→ Extract
Sheridan # 8 ETT, size 4 LMA Unique (uLMA) and LMA Supreme (sLMA) (LMA North America, Inc.) were:

  • immersed in a water bath or embedded in gelatin;

  • placed in the trachea or supraglottic space of pig laryngotracheal specimens;

  • inserted into the trachea and the upper airway of nonembalmed cadavers.

The BK Medical Flex Focus 400 ultrasound system with 5 MHz curved and 18 MHz linear probes was used for scanning. Pneumatic cuffs of ETTs and LMAs were filled with:

  • air;

  • saline;

  • saline with contrast agents such as sonicated albumin or Optison™ (GE Healthcare).

Results

Fig. 1 (upper panel) shows the Sheridan ETT placed in the water bath (A) with the cuff inflated with air (B), saline (C) or saline with Optison™ (D). Air interfaces (a) attenuated US beam (B) causing shadowing artifacts and an image dropout (do), and a reverberation (r). Inflation of the cuff with saline (C) eliminated the shadowing artifact and enabled visualization of the whole cuff and the bottom of the plastic container (b). The image was further improved when saline was mixed with Optison™ (D).

Fig. 1.

Fig. 1

Upper panel – Sheridan ETT placed in the water bath (A) with the cuff inflated with air (B), saline (C) or saline with Optison™ (D). Middle panel – similar sequence of images/artifacts when the pneumatic cuff (c) of the LMA Supreme (E) was filled with air (F) saline (G) or saline with Optison™ (H). Lower panel – Sheridan ETT placed in the pig tracheal specimen (I). ETT cuffs were inflated with air (J), saline (K) and saline with Optison™ (L). The saline-filled cuff (K, L) allowed visualization of the tracheal (T) ring; a – air interface, b – bottom of the plastic container, c – cuff, r – reverberation, do – Image dropout, T – tracheal ring

Fig. 1 (middle panel) shows a similar sequence of images/artifacts when the pneumatic cuff (c) of the LMA Supreme (E) was filled with air (F) saline (G) or saline with Optison™ (H).

Fig. 1 (lower panel) shows the Sheridan ETT placed in the pig tracheal specimen (I). ETT cuffs were inflated with air (J), saline (K) and saline with Optison™ (L). The saline-filled cuff (K, L) allowed visualization of the entire tracheal (T) ring.

→ Records drawn from a dataset
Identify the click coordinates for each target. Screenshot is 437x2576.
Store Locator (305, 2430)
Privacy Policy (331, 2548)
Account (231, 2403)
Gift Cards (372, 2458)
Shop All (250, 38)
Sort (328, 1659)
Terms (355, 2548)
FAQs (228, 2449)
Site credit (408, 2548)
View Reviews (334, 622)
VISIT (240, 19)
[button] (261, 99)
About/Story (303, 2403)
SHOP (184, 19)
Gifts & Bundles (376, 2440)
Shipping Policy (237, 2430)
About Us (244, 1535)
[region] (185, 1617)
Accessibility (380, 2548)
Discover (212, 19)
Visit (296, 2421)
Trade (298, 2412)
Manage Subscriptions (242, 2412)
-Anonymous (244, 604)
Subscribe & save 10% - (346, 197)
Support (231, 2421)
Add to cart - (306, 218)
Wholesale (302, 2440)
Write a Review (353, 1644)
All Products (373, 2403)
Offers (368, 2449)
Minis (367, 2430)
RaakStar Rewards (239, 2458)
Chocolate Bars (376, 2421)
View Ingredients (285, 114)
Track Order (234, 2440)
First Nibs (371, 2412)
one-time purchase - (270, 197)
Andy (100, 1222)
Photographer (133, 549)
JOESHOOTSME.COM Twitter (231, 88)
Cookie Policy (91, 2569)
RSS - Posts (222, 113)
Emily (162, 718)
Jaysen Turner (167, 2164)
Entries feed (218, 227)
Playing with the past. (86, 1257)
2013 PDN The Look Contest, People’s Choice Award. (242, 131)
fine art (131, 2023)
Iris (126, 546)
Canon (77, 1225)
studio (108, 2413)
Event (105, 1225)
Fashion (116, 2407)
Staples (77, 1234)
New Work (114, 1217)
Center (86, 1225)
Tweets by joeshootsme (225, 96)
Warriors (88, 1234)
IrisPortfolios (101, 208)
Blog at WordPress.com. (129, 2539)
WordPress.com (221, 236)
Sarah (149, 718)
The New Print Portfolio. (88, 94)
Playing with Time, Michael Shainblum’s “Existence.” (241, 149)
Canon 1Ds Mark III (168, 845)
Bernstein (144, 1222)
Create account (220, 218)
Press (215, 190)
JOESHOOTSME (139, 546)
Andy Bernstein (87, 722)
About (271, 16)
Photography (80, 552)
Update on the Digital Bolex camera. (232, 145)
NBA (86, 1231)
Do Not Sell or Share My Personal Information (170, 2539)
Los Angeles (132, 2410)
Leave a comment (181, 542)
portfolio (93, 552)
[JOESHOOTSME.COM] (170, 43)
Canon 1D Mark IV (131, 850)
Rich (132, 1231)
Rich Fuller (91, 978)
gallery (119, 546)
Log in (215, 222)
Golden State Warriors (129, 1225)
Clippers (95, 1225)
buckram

→ Activities
**a.** In the text on ultrasound imaging of airway device cuffs, which ultrasound system was used for scanning?
**b.** Set down the part of the text on ultrasound imaging of airway device cuffs that starts at "Sheridan # 8" and ends at "of nonembalmed cadavers.".
**c.** Resume the text on ultrasound imaging of airway device cuffs after its final sentence.

→ Answers by task
**a.** The BK Medical Flex Focus 400 ultrasound system, with 5 MHz curved and 18 MHz linear probes.

**b.**
Sheridan # 8 ETT, size 4 LMA Unique (uLMA) and LMA Supreme (sLMA) (LMA North America, Inc.) were:

  • immersed in a water bath or embedded in gelatin;

  • placed in the trachea or supraglottic space of pig laryngotracheal specimens;

  • inserted into the trachea and the upper airway of nonembalmed cadavers.

**c.**
Fig. 2 shows that the ETT (upper panel) and the LMA (lower panel) placed in the cadaveric airway were not visualized when cuffs were inflated with air (A, C). Airmucosa (a) interface of the LMA (C) caused the shadowing artifact. After inflation with saline (B, D) cuffs were visualized as hypoechoic spheres.

Fig. 2.

Fig. 2

The endotracheal tube (upper panel) and the laryngeal mask airway (lower panel) placed in the cadaveric airway; H – hyoid bone, r – reverberation, C – cuff, P – posterior wall of the pharynx

Discussion

Capnography is the standard method to confirm correct ETT or LMA placements(3). However, it may be unreliable during cardiopulmonary resuscitation and low flow states which may lead to an unnecessary removal of a well-placed ETT, re-intubation and interruption of chest compressions. Tracheal US does not interrupt chest compressions and is not affected by low pulmonary flow or airway obstruction, but is limited by US scattering and artifacts generated in air-tissue interfaces. This study demonstrates that the replacement of air with saline in ETT or LMA cuffs enables their detection and the visualization of the surrounding structures or tissues and markedly limits US artifacts.

Similar improvement in visualization was obtained in cadavers after filling of the cuffs with saline. Therefore, it is likely that saline-filled cuffs may be detected in patients after endotracheal intubation or placement of the supraglottic airway.

Conflict of interests

The authors do not report any financial or personal links with other persons or organizations, which might negatively affect the content of this publication and claim authorship rights to this publication.